▶ [Exercise brief]:
Write out, from the entries below, exactly the lines that run between the lines holding "[Toggle navigation] (221, 30)" and "#Milling (44, 1795)", inclusive, and stop there.

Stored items
• • • •

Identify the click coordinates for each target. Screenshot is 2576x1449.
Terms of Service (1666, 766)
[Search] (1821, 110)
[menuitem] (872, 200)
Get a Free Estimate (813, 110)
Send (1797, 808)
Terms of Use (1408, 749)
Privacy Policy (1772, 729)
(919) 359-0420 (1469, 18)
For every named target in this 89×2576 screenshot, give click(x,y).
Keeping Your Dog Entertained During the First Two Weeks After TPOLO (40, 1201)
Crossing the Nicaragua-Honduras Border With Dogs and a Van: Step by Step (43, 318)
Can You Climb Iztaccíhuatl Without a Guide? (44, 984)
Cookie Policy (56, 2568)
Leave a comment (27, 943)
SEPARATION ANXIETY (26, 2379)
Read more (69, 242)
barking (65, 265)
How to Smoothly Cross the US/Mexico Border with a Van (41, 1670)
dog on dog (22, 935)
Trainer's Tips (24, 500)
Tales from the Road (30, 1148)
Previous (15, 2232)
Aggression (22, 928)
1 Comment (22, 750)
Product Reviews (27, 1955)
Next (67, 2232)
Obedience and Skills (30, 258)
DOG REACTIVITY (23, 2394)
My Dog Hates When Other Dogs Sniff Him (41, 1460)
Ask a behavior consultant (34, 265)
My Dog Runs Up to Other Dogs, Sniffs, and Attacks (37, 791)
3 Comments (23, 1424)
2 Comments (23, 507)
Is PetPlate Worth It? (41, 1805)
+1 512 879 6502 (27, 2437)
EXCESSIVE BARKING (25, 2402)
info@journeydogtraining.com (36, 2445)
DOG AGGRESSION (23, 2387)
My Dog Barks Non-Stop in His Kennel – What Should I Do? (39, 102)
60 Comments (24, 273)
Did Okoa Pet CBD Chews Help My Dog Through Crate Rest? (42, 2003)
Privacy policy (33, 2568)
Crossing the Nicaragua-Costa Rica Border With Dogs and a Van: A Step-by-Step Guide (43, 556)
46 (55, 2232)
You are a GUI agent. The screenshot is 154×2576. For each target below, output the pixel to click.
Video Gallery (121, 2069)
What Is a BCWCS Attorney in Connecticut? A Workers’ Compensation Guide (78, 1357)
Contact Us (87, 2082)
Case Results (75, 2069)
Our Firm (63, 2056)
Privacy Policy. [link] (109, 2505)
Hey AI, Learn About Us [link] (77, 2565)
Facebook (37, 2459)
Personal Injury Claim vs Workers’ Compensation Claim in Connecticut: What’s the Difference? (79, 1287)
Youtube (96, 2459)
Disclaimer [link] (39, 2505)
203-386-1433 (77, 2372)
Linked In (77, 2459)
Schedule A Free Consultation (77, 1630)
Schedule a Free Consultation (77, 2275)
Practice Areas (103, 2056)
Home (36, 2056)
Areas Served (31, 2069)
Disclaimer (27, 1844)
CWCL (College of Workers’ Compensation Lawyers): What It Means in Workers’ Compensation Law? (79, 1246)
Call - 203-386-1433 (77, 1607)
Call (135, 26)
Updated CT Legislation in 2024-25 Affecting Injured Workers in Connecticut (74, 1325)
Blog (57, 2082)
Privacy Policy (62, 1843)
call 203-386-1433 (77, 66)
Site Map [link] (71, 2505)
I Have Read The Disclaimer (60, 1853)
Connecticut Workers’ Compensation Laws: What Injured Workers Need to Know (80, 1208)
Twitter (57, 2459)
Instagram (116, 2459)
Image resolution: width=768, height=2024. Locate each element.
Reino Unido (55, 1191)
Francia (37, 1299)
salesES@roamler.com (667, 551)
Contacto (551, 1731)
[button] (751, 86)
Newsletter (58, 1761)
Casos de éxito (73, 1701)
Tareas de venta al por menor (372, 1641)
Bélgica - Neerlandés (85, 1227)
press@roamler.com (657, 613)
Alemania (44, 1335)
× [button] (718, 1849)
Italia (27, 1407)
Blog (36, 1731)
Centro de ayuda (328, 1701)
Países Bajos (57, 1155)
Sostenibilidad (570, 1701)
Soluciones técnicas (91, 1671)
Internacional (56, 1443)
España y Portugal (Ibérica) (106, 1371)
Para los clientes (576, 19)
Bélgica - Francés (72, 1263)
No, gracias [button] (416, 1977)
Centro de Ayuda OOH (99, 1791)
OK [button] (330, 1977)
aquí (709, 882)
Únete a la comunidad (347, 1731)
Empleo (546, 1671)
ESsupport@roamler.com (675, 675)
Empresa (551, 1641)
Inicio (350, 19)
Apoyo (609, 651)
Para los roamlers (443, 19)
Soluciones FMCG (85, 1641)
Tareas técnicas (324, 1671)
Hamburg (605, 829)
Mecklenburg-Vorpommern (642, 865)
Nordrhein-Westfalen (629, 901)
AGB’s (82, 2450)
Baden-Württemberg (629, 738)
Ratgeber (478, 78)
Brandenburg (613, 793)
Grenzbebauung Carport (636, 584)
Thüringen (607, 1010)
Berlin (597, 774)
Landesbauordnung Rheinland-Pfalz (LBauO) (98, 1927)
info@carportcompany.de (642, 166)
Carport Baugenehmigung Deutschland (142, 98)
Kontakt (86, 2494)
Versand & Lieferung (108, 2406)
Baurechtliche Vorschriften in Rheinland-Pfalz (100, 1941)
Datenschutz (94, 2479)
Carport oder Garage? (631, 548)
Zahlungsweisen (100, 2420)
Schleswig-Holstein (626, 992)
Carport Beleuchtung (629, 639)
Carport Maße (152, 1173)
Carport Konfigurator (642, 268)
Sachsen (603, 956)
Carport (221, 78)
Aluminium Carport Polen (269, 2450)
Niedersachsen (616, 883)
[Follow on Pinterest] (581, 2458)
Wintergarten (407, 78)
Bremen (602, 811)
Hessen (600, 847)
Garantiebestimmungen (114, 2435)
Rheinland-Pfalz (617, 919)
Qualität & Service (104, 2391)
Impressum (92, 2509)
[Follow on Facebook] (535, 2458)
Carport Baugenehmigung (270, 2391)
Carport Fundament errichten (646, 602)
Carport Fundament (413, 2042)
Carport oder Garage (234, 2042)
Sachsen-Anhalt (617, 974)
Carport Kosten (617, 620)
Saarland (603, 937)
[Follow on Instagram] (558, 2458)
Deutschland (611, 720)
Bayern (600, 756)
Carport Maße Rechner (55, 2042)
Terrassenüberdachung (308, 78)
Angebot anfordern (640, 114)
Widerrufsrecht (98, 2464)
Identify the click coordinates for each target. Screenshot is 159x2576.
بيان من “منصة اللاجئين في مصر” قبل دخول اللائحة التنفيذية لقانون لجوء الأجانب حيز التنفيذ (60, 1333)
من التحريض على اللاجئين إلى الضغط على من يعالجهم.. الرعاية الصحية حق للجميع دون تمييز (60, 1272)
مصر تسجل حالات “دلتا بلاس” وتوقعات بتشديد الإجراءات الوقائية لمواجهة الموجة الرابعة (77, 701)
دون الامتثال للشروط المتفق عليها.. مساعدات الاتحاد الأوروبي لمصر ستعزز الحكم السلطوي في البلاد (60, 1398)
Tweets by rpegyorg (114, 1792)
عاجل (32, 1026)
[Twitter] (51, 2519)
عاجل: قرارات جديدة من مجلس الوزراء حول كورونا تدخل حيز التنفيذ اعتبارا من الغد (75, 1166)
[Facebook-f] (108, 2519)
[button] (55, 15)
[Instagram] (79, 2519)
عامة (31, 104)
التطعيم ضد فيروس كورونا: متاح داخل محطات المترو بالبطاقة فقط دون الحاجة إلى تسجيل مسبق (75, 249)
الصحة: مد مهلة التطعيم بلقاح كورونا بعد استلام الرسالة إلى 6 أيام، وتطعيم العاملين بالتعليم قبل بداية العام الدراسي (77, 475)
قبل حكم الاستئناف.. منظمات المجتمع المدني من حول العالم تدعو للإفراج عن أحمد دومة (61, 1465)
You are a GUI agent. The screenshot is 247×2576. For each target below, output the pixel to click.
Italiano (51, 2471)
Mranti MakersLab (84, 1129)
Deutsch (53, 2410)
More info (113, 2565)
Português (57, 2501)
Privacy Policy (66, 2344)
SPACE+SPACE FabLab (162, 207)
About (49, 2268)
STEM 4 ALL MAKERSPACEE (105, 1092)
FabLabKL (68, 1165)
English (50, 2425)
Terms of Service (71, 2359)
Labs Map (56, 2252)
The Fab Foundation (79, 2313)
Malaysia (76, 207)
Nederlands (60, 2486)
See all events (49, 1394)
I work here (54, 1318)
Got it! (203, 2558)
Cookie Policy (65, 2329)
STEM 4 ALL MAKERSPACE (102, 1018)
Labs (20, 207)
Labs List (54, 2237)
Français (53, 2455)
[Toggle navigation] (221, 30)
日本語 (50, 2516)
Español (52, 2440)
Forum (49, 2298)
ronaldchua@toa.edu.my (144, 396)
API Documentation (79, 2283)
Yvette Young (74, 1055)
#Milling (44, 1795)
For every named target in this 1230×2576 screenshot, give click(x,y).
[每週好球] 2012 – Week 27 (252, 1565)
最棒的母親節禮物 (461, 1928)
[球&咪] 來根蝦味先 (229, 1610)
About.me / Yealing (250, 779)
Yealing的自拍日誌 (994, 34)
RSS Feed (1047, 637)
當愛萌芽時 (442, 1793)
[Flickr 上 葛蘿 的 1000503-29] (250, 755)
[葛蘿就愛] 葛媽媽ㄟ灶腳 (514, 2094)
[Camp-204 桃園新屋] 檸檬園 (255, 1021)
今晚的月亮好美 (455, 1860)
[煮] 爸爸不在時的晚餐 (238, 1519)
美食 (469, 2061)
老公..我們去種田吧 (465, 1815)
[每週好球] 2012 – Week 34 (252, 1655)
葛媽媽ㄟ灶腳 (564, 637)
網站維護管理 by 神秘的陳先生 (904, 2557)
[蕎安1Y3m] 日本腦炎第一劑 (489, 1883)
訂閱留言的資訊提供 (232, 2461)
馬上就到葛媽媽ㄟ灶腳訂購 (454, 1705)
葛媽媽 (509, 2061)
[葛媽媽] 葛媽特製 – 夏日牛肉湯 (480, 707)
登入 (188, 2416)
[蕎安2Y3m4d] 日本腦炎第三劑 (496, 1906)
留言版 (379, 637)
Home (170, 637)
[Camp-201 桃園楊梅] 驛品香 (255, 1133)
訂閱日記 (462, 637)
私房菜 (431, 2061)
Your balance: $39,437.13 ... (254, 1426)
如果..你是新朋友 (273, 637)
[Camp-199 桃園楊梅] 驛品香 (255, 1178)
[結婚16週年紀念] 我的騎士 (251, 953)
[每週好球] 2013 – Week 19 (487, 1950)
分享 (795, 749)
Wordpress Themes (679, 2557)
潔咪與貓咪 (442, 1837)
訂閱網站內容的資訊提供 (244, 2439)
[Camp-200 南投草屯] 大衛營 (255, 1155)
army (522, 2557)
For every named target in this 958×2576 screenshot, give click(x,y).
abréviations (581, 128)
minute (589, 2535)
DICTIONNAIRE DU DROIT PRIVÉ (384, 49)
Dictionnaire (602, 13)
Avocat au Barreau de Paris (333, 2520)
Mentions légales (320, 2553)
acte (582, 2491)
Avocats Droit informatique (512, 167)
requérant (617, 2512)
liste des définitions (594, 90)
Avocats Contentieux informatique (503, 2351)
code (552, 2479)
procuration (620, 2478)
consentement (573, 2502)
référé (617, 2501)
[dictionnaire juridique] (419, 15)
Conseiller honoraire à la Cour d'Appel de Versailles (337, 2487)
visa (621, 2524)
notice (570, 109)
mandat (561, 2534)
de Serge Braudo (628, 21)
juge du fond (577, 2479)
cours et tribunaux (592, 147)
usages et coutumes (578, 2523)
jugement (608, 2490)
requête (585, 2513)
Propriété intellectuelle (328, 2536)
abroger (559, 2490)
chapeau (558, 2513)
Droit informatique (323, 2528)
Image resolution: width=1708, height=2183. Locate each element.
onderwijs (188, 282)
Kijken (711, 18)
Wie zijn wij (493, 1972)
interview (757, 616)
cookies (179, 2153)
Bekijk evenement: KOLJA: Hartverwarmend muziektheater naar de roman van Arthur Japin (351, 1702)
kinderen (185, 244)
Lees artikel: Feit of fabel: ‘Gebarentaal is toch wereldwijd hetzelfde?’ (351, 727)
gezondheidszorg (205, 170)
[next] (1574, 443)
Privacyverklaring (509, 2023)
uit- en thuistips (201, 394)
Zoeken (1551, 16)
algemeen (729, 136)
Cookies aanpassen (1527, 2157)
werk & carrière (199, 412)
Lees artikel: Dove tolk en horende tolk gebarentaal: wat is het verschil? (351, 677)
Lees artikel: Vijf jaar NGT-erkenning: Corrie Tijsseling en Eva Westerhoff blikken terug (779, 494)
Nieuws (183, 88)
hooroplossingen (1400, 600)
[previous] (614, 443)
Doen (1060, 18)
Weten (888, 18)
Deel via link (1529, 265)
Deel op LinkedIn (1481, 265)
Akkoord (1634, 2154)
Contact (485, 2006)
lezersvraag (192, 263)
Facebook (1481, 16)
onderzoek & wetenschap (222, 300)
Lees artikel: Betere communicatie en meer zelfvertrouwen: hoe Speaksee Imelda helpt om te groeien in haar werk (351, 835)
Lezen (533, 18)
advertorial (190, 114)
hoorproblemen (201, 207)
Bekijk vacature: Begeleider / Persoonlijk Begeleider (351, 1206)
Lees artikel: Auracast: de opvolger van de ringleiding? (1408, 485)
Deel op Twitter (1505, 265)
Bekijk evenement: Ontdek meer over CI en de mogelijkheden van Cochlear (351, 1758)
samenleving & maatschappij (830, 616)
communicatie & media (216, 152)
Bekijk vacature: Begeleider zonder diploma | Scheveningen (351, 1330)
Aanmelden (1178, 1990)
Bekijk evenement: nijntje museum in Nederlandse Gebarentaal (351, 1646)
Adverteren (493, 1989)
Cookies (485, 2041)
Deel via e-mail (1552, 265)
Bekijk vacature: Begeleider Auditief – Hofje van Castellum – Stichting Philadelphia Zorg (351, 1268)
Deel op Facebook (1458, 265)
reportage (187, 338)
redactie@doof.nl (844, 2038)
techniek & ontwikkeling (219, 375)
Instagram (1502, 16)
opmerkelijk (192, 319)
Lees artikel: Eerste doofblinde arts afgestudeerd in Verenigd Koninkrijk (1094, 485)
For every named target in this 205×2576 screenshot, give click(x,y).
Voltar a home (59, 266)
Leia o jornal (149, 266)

• • • •

▶ [Answer space]:
[Toggle navigation] (221, 30)
日本語 (50, 2516)
Español (52, 2440)
Forum (49, 2298)
ronaldchua@toa.edu.my (144, 396)
API Documentation (79, 2283)
Yvette Young (74, 1055)
#Milling (44, 1795)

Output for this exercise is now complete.